→ **Instructions to follow**
All the data below should be printed again without a single difference.

→ **Data listing**
+ + +
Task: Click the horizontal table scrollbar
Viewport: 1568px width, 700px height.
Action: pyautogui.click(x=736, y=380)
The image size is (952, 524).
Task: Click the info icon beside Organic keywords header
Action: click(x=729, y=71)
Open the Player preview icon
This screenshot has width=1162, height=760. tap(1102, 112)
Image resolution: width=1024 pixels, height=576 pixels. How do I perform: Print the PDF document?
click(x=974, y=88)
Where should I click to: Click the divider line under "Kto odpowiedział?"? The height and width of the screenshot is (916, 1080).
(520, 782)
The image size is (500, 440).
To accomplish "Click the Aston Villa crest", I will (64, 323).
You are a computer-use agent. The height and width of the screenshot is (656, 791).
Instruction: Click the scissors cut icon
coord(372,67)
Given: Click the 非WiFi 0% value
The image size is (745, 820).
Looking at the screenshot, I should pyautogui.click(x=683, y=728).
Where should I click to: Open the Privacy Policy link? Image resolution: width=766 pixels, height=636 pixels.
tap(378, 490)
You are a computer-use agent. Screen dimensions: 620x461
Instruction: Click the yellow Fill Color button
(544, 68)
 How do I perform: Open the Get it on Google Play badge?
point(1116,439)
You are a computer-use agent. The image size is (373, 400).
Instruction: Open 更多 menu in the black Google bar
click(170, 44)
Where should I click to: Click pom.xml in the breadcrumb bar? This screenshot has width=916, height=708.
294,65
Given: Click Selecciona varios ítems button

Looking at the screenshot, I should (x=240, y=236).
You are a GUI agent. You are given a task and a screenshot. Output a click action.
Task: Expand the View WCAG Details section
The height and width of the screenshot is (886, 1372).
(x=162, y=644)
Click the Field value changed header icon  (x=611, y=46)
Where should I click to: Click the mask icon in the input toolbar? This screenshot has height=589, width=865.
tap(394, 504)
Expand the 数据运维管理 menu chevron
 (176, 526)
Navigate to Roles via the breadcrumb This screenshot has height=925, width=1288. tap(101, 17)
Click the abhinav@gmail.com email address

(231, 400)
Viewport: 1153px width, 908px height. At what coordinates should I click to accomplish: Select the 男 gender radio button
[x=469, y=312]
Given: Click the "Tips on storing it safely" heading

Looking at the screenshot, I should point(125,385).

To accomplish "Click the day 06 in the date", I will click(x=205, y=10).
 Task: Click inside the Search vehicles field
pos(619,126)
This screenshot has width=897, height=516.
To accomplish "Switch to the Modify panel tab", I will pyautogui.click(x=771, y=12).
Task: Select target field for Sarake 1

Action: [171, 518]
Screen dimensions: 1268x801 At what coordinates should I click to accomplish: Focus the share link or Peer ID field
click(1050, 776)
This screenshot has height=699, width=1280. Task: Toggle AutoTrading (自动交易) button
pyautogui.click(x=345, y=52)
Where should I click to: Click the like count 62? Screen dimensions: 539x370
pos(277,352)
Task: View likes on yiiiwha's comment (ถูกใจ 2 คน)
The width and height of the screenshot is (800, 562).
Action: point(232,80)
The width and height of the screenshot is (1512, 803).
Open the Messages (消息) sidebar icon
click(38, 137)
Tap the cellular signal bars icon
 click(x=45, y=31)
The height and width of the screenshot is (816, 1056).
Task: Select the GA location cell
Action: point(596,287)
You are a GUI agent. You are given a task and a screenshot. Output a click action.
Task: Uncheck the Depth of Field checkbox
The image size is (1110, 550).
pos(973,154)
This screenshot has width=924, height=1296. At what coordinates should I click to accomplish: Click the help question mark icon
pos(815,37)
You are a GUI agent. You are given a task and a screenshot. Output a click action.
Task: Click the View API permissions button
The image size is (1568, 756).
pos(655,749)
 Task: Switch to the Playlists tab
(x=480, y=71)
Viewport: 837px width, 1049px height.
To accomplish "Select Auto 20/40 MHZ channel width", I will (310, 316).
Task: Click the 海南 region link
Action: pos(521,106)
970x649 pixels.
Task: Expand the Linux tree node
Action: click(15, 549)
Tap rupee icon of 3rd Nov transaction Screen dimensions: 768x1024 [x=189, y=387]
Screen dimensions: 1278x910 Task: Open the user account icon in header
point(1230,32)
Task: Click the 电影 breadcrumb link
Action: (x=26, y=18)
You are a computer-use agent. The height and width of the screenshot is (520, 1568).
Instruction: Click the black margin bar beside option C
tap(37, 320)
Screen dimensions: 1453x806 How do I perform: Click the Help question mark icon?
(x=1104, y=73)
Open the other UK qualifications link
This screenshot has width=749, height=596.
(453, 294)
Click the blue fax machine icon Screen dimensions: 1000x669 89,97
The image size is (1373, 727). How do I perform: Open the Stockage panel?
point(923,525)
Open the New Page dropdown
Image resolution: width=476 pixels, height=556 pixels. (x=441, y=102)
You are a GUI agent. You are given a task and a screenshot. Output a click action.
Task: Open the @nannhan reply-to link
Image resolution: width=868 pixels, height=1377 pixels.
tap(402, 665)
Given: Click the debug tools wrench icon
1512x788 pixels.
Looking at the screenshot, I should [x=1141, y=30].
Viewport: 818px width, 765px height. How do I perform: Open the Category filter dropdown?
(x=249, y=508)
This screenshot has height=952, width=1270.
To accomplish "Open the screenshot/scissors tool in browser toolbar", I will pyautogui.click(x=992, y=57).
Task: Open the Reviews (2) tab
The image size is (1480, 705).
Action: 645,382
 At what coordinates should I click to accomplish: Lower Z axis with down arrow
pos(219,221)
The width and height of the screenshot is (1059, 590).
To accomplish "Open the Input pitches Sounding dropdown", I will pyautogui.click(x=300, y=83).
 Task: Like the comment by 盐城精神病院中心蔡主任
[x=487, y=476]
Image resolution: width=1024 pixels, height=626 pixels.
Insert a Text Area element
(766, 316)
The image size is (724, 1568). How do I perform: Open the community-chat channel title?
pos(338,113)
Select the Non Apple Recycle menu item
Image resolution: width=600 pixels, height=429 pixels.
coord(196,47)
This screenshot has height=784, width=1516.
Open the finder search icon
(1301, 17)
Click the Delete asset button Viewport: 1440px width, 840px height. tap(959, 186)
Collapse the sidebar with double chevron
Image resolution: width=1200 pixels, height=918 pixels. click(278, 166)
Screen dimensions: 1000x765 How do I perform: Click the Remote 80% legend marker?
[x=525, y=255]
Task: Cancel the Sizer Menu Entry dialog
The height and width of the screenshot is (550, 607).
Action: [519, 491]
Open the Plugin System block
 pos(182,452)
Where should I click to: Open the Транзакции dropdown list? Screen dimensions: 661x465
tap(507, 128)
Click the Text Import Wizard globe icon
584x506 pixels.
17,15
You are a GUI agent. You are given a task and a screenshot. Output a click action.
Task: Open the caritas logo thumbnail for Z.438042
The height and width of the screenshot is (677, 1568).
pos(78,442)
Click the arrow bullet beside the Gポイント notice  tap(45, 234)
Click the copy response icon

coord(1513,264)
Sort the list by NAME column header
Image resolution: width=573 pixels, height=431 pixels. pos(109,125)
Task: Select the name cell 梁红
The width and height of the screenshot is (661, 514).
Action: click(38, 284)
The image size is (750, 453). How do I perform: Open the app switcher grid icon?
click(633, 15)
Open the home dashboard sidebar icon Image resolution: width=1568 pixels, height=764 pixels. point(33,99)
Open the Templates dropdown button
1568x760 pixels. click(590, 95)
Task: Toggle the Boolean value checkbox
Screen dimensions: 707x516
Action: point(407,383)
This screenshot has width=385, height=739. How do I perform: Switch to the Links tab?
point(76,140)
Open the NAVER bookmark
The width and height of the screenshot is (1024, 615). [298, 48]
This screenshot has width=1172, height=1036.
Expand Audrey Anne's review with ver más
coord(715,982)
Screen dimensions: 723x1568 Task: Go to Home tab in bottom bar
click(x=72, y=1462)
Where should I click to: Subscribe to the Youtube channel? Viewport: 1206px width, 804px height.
+ + +
→ **Exercise solution**
Task: Click the horizontal table scrollbar
Viewport: 1568px width, 700px height.
Action: pyautogui.click(x=736, y=380)
The image size is (952, 524).
Task: Click the info icon beside Organic keywords header
Action: click(x=729, y=71)
Open the Player preview icon
This screenshot has width=1162, height=760. tap(1102, 112)
Image resolution: width=1024 pixels, height=576 pixels. How do I perform: Print the PDF document?
click(x=974, y=88)
Where should I click to: Click the divider line under "Kto odpowiedział?"? The height and width of the screenshot is (916, 1080).
(520, 782)
The image size is (500, 440).
To accomplish "Click the Aston Villa crest", I will (64, 323).
You are a computer-use agent. The height and width of the screenshot is (656, 791).
Instruction: Click the scissors cut icon
coord(372,67)
Given: Click the 非WiFi 0% value
The image size is (745, 820).
Looking at the screenshot, I should pyautogui.click(x=683, y=728).
Where should I click to: Open the Privacy Policy link? Image resolution: width=766 pixels, height=636 pixels.
tap(378, 490)
You are a computer-use agent. Screen dimensions: 620x461
Instruction: Click the yellow Fill Color button
(544, 68)
 How do I perform: Open the Get it on Google Play badge?
point(1116,439)
You are a computer-use agent. The image size is (373, 400).
Instruction: Open 更多 menu in the black Google bar
click(170, 44)
Where should I click to: Click pom.xml in the breadcrumb bar? This screenshot has width=916, height=708.
294,65
Given: Click Selecciona varios ítems button

Looking at the screenshot, I should (x=240, y=236).
You are a GUI agent. You are given a task and a screenshot. Output a click action.
Task: Expand the View WCAG Details section
The height and width of the screenshot is (886, 1372).
(x=162, y=644)
Click the Field value changed header icon  (x=611, y=46)
Where should I click to: Click the mask icon in the input toolbar? This screenshot has height=589, width=865.
tap(394, 504)
Expand the 数据运维管理 menu chevron
 (176, 526)
Navigate to Roles via the breadcrumb This screenshot has height=925, width=1288. tap(101, 17)
Click the abhinav@gmail.com email address

(231, 400)
Viewport: 1153px width, 908px height. At what coordinates should I click to accomplish: Select the 男 gender radio button
[x=469, y=312]
Given: Click the "Tips on storing it safely" heading

Looking at the screenshot, I should point(125,385).

To accomplish "Click the day 06 in the date", I will click(x=205, y=10).
 Task: Click inside the Search vehicles field
pos(619,126)
This screenshot has width=897, height=516.
To accomplish "Switch to the Modify panel tab", I will pyautogui.click(x=771, y=12).
Task: Select target field for Sarake 1

Action: [171, 518]
Screen dimensions: 1268x801 At what coordinates should I click to accomplish: Focus the share link or Peer ID field
click(1050, 776)
This screenshot has height=699, width=1280. Task: Toggle AutoTrading (自动交易) button
pyautogui.click(x=345, y=52)
Where should I click to: Click the like count 62? Screen dimensions: 539x370
pos(277,352)
Task: View likes on yiiiwha's comment (ถูกใจ 2 คน)
The width and height of the screenshot is (800, 562).
Action: point(232,80)
The width and height of the screenshot is (1512, 803).
Open the Messages (消息) sidebar icon
click(38, 137)
Tap the cellular signal bars icon
 click(x=45, y=31)
The height and width of the screenshot is (816, 1056).
Task: Select the GA location cell
Action: point(596,287)
You are a GUI agent. You are given a task and a screenshot. Output a click action.
Task: Uncheck the Depth of Field checkbox
The image size is (1110, 550).
pos(973,154)
This screenshot has width=924, height=1296. At what coordinates should I click to accomplish: Click the help question mark icon
pos(815,37)
You are a GUI agent. You are given a task and a screenshot. Output a click action.
Task: Click the View API permissions button
The image size is (1568, 756).
pos(655,749)
 Task: Switch to the Playlists tab
(x=480, y=71)
Viewport: 837px width, 1049px height.
To accomplish "Select Auto 20/40 MHZ channel width", I will (310, 316).
Task: Click the 海南 region link
Action: pos(521,106)
970x649 pixels.
Task: Expand the Linux tree node
Action: click(15, 549)
Tap rupee icon of 3rd Nov transaction Screen dimensions: 768x1024 [x=189, y=387]
Screen dimensions: 1278x910 Task: Open the user account icon in header
point(1230,32)
Task: Click the 电影 breadcrumb link
Action: (x=26, y=18)
You are a computer-use agent. The height and width of the screenshot is (520, 1568).
Instruction: Click the black margin bar beside option C
tap(37, 320)
Screen dimensions: 1453x806 How do I perform: Click the Help question mark icon?
(x=1104, y=73)
Open the other UK qualifications link
This screenshot has width=749, height=596.
(453, 294)
Click the blue fax machine icon Screen dimensions: 1000x669 89,97
The image size is (1373, 727). How do I perform: Open the Stockage panel?
point(923,525)
Open the New Page dropdown
Image resolution: width=476 pixels, height=556 pixels. (x=441, y=102)
You are a GUI agent. You are given a task and a screenshot. Output a click action.
Task: Open the @nannhan reply-to link
Image resolution: width=868 pixels, height=1377 pixels.
tap(402, 665)
Given: Click the debug tools wrench icon
1512x788 pixels.
Looking at the screenshot, I should [x=1141, y=30].
Viewport: 818px width, 765px height. How do I perform: Open the Category filter dropdown?
(x=249, y=508)
This screenshot has height=952, width=1270.
To accomplish "Open the screenshot/scissors tool in browser toolbar", I will pyautogui.click(x=992, y=57).
Task: Open the Reviews (2) tab
The image size is (1480, 705).
Action: 645,382
 At what coordinates should I click to accomplish: Lower Z axis with down arrow
pos(219,221)
The width and height of the screenshot is (1059, 590).
To accomplish "Open the Input pitches Sounding dropdown", I will pyautogui.click(x=300, y=83).
 Task: Like the comment by 盐城精神病院中心蔡主任
[x=487, y=476]
Image resolution: width=1024 pixels, height=626 pixels.
Insert a Text Area element
(766, 316)
The image size is (724, 1568). How do I perform: Open the community-chat channel title?
pos(338,113)
Select the Non Apple Recycle menu item
Image resolution: width=600 pixels, height=429 pixels.
coord(196,47)
This screenshot has height=784, width=1516.
Open the finder search icon
(1301, 17)
Click the Delete asset button Viewport: 1440px width, 840px height. tap(959, 186)
Collapse the sidebar with double chevron
Image resolution: width=1200 pixels, height=918 pixels. click(278, 166)
Screen dimensions: 1000x765 How do I perform: Click the Remote 80% legend marker?
[x=525, y=255]
Task: Cancel the Sizer Menu Entry dialog
The height and width of the screenshot is (550, 607).
Action: [519, 491]
Open the Plugin System block
 pos(182,452)
Where should I click to: Open the Транзакции dropdown list? Screen dimensions: 661x465
tap(507, 128)
Click the Text Import Wizard globe icon
584x506 pixels.
17,15
You are a GUI agent. You are given a task and a screenshot. Output a click action.
Task: Open the caritas logo thumbnail for Z.438042
The height and width of the screenshot is (677, 1568).
pos(78,442)
Click the arrow bullet beside the Gポイント notice  tap(45, 234)
Click the copy response icon

coord(1513,264)
Sort the list by NAME column header
Image resolution: width=573 pixels, height=431 pixels. pos(109,125)
Task: Select the name cell 梁红
The width and height of the screenshot is (661, 514).
Action: click(38, 284)
The image size is (750, 453). How do I perform: Open the app switcher grid icon?
click(633, 15)
Open the home dashboard sidebar icon Image resolution: width=1568 pixels, height=764 pixels. point(33,99)
Open the Templates dropdown button
1568x760 pixels. click(590, 95)
Task: Toggle the Boolean value checkbox
Screen dimensions: 707x516
Action: point(407,383)
This screenshot has width=385, height=739. How do I perform: Switch to the Links tab?
point(76,140)
Open the NAVER bookmark
The width and height of the screenshot is (1024, 615). [298, 48]
This screenshot has width=1172, height=1036.
Expand Audrey Anne's review with ver más
coord(715,982)
Screen dimensions: 723x1568 Task: Go to Home tab in bottom bar
click(x=72, y=1462)
Where should I click to: Subscribe to the Youtube channel? Viewport: 1206px width, 804px height.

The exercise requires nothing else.